Of course, Hunter Biden is also not the typical defendant, and he may have inadvertently made such a defense harder for himself with his past public statements about his addiction struggles. He described “smoking crack every 15 minutes” the same year he purchased the gun in his memoir “Beautiful Things,” for instance. That statement, combined with the photos the prosecution plans to introduce of Biden actively using drugs on his infamous laptop, could make it much harder for Biden’s team to convince a jury that he did not consider himself to be an active drug user when he purchased the firearm—particularly if they can tie the events to a sufficiently narrow timeline.

Perhaps knowing that Biden’s highly publicized drug use poses a particular problem for his case, his legal team pushed for a restricted interpretation of the statute. They requested that Judge Maryellen Noreika instruct the future jury that a defendant violates the federal gun ban for drug users “only when a person is simultaneously armed and actively intoxicated, and using the weapon in some way that terrifies or endangers others.”

“As there is no evidence that Mr. Biden ever loaded or fired the weapon, displayed it publicly, or threatened anyone with it, and was not in actual possession of the firearm throughout the entire eleven days from the time of purchase to disposal, the Special Counsel cannot meet that burden,” they wrote.

However, Judge Noreika ultimately rejected such a narrow reading of the statute at the final pre-trial hearing on Friday, according to CNN. She determined instead that the prosecution would have to prove only that he was generally using drugs at the time of possessing the firearm and not that he specifically used drugs on the day he purchased it or used it. That’s a relatively narrow read, but it’s much closer to what the prosecution was hoping for.

At the same time, the constitutional questions surrounding Hunter Biden’s charges continue to swirl in the background of the looming trial. Though Judge Noreika rejected Biden’s attempt to have his charges dismissed as facially unconstitutional under the Second Amendment, she left open the possibility of an as-applied challenge at a later date.

Biden’s legal team agreed not to challenge his prosecution under the Second Amendment during trialaccording to CNN. That means Biden will likely have to wait until after an initial guilty verdict to raise constitutional questions about the underlying law. Should it come to that, the arguments about the timing of his drug use and gun possession could become even more relevant.

The only federal appeals court to date to issue a merits ruling on an as-applied challenge to the federal gun ban for drug users struck it down against a particular marijuana user. That court emphasized the temporal distinction Hunter Biden’s legal team is attempting to make in his defense.

→ DATASET CONTENT
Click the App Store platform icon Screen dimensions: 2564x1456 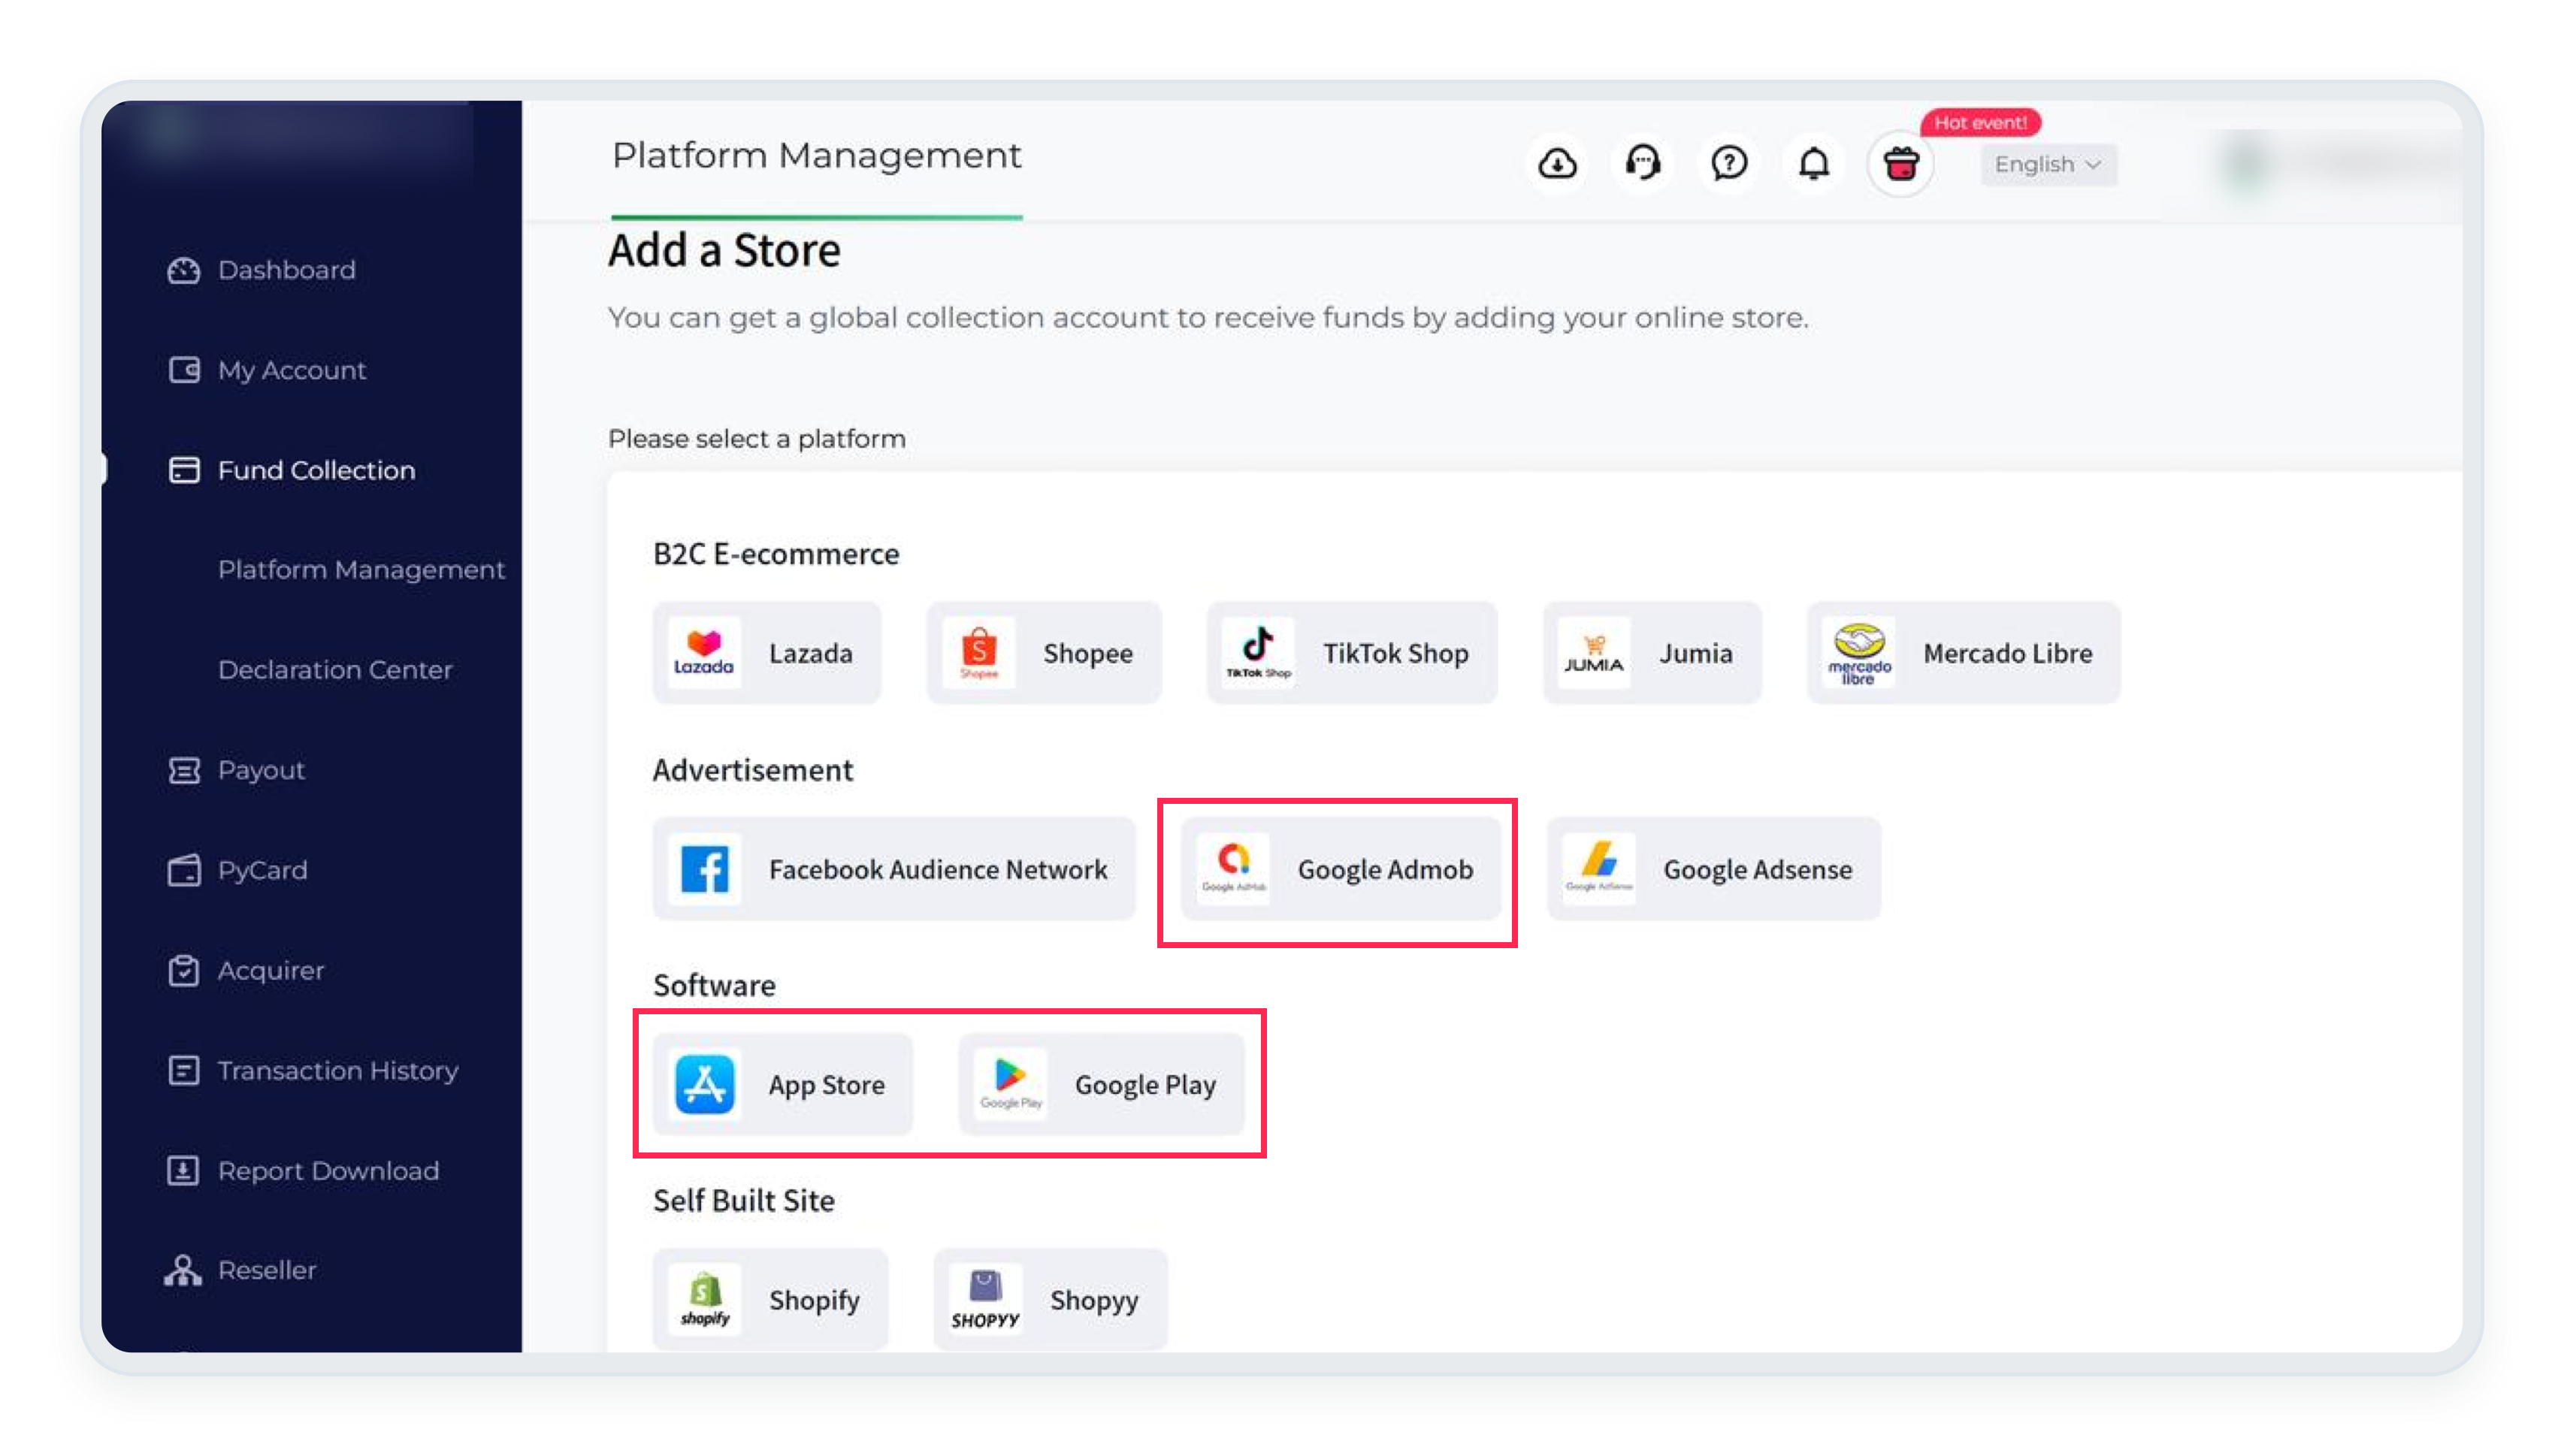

→ DO THIS
Please decide whether each of the following statements agrees with the text on Hunter Biden's gun charges, answering yes or no and quoting exactly the words of the text that settle it. (a) Judge Noreika accepted the narrow reading of the statute that Biden's legal team proposed. (b) Biden's legal team stated that he was not in actual possession of the firearm for the whole eleven days between purchase and disposal. (c) The prosecution must prove that Biden used drugs on the day he purchased the gun.

→ COMPLETE RESPONSE
(a) No: "Judge Noreika ultimately rejected such a narrow reading of the statute at the final pre-trial hearing on Friday"
(b) Yes: "was not in actual possession of the firearm throughout the entire eleven days from the time of purchase to disposal"
(c) No: "the prosecution would have to prove only that he was generally using drugs at the time of possessing the firearm and not that he specifically used drugs on the day he purchased it or used it"